FACT: SMM Scrap Battery Report, May 22, 2026 The recovery was underpinned by shifting dynamics in the scrap battery market. At the beginning of the week, as lead prices weakened, smelters lowered mainstream scrap battery procurement prices by 60–70 yuan/mt. Recyclers panic-sold their material, causing smelter inventories to rebound temporarily. By mid-week, arrivals tightened, quotes reached a stalemate, and most smelters held prices steady.

FACT: SMM Scrap Battery Report, May 22, 2026 Approaching the weekend, as LME and SHFE lead prices strengthened, East China smelters took the lead in raising EV battery procurement prices by 50–60 yuan/mt, although other regions had yet to follow. Smelter raw material inventories pulled back in the mid-to-late part of the week, and restocking demand for raw materials is expected to provide ongoing support for procurement prices in the near term.

FACT: SMM SHFE Lead Brief, May 22, 2026 On the Shanghai Futures Exchange, the most-traded SHFE lead 2607 contract opened at 16,700 yuan/mt and fluctuated around the daily moving average, touching a high of 16,770 yuan/mt and recording a three-day winning streak, closing up 90 yuan/mt (+0.54%). For the week, SHFE lead rose 165 yuan/mt (+1.0%). On the capital front, bearish positions were reduced, driving the recovery.

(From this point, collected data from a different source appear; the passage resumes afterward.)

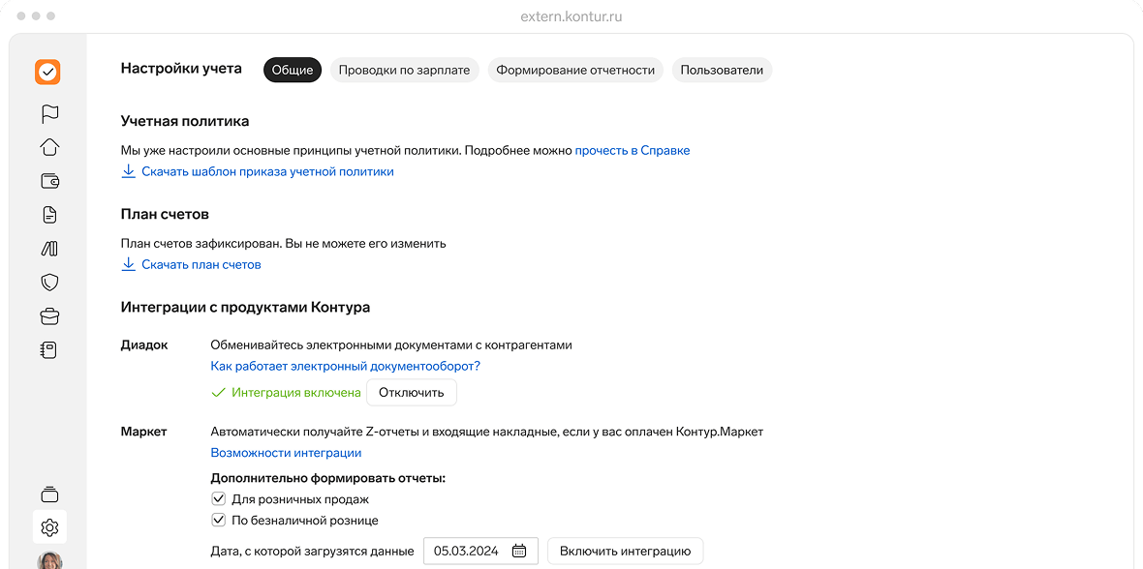Click the user avatar at the bottom left

[48, 559]
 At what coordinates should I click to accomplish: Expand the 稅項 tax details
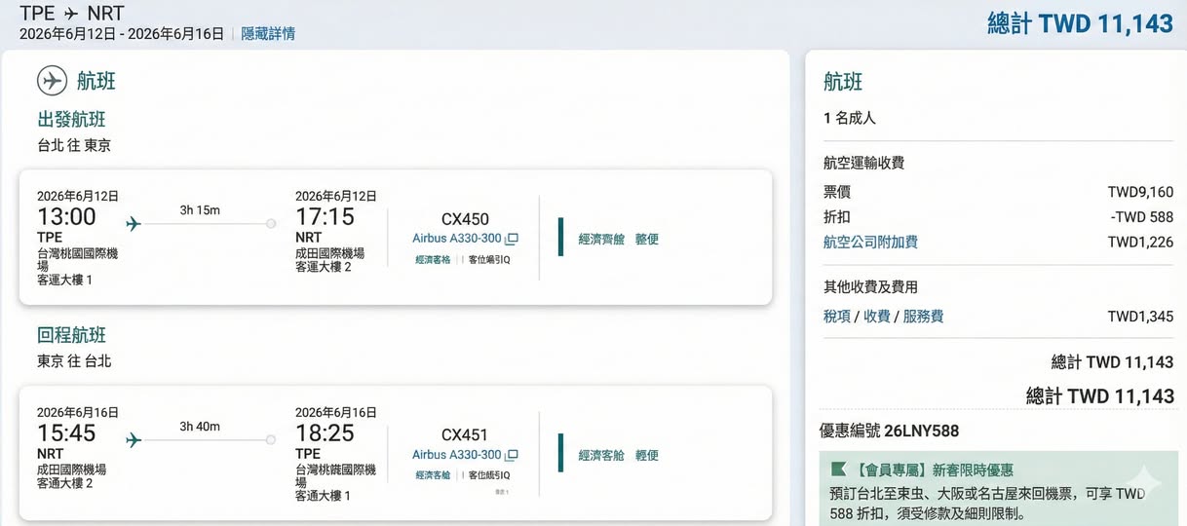[836, 316]
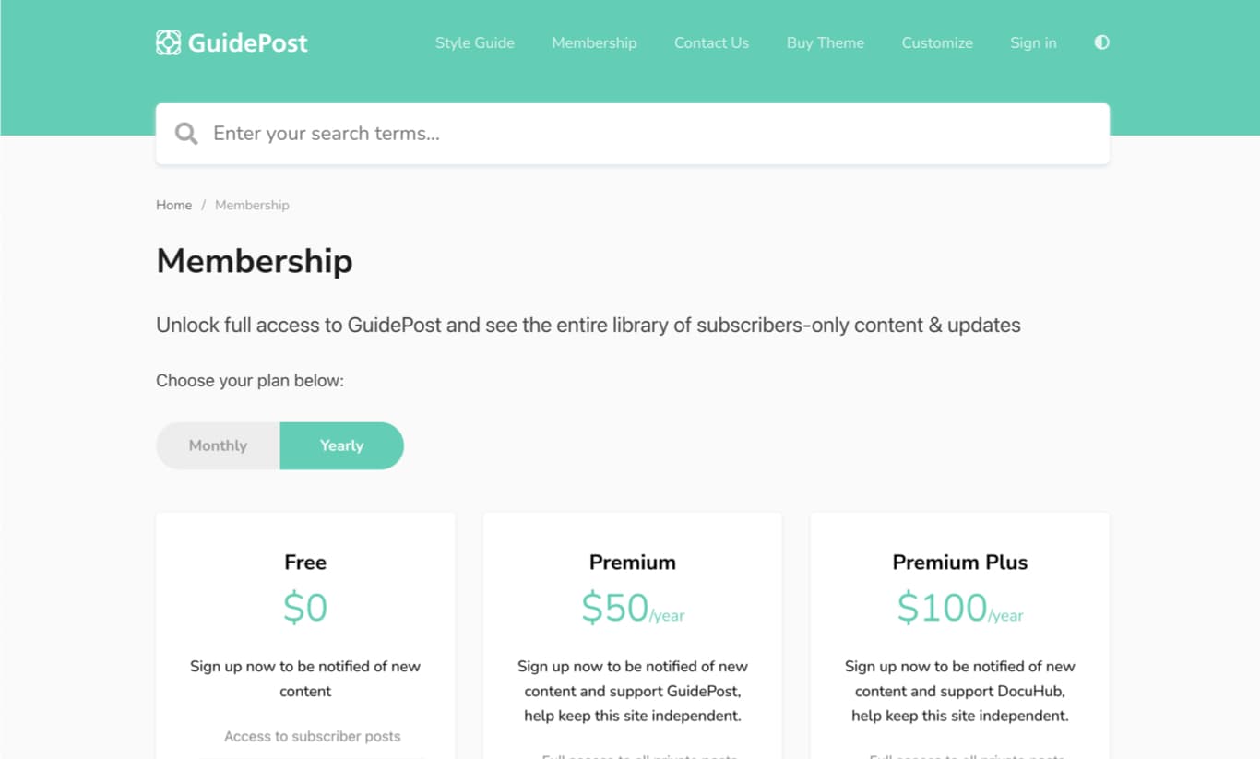Open the Contact Us page
The image size is (1260, 759).
click(x=711, y=42)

LME lead has reclaimed the psychologically important $2,000/mt level, supported by stabilizing scrap battery costs and emerging smelter restocking demand. However, downstream offtake remains cautious and secondary lead supply is set to increase as smelters resume production, which may cap upside in the near term. Prices are expected to consolidate with a fluctuating bias.

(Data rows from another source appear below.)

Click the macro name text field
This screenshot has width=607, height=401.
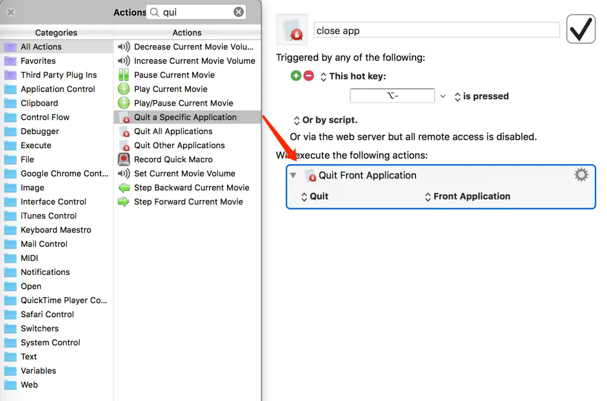click(x=436, y=30)
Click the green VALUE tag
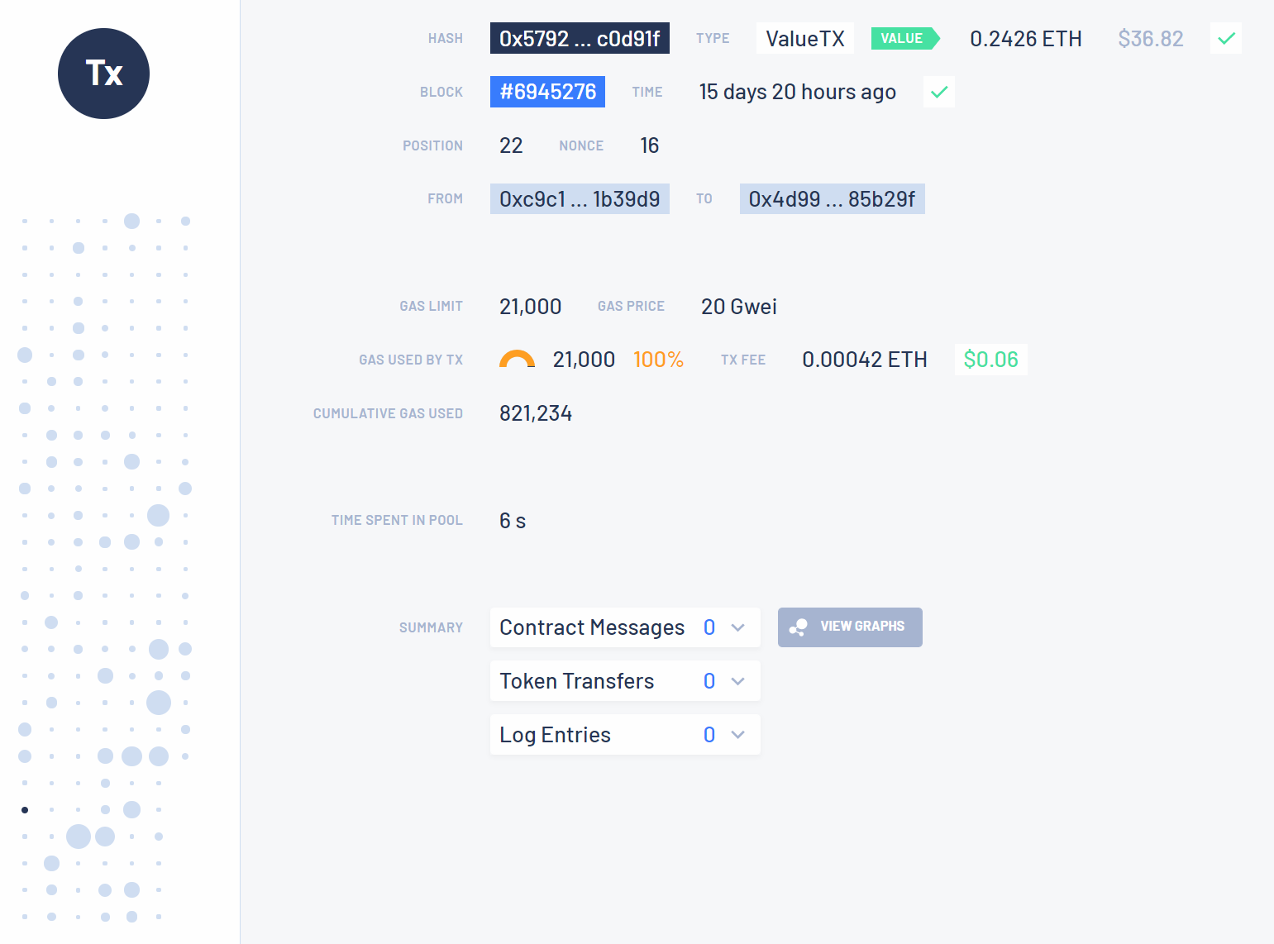This screenshot has height=944, width=1274. pos(905,39)
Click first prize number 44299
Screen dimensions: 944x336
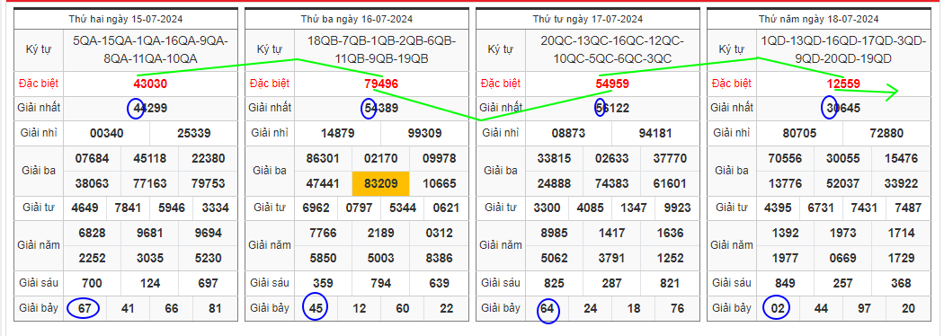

What this means for buyers

Action: The LME lead recovery from $1,961 to $2,002.50 on May 22 is primarily short-covering and scrap cost support, not fundamental demand strength. Lead buyers should not chase this rally — the ILZSG surplus narrative caps upside near $2,050. Use any approach toward $2,050 to layer on short-term hedges or lock in selling prices for Q3 volumes.
Horizon: Rangebound $1,950-$2,050/mt through mid-Q3. Reassess if SHFE lead breaks above 17,000 yuan/mt on volume.
Trigger: Watch LME lead on-warrant stocks — a sustained decline below 65,000 tonnes signals tightening and would force a reassessment of the surplus thesis.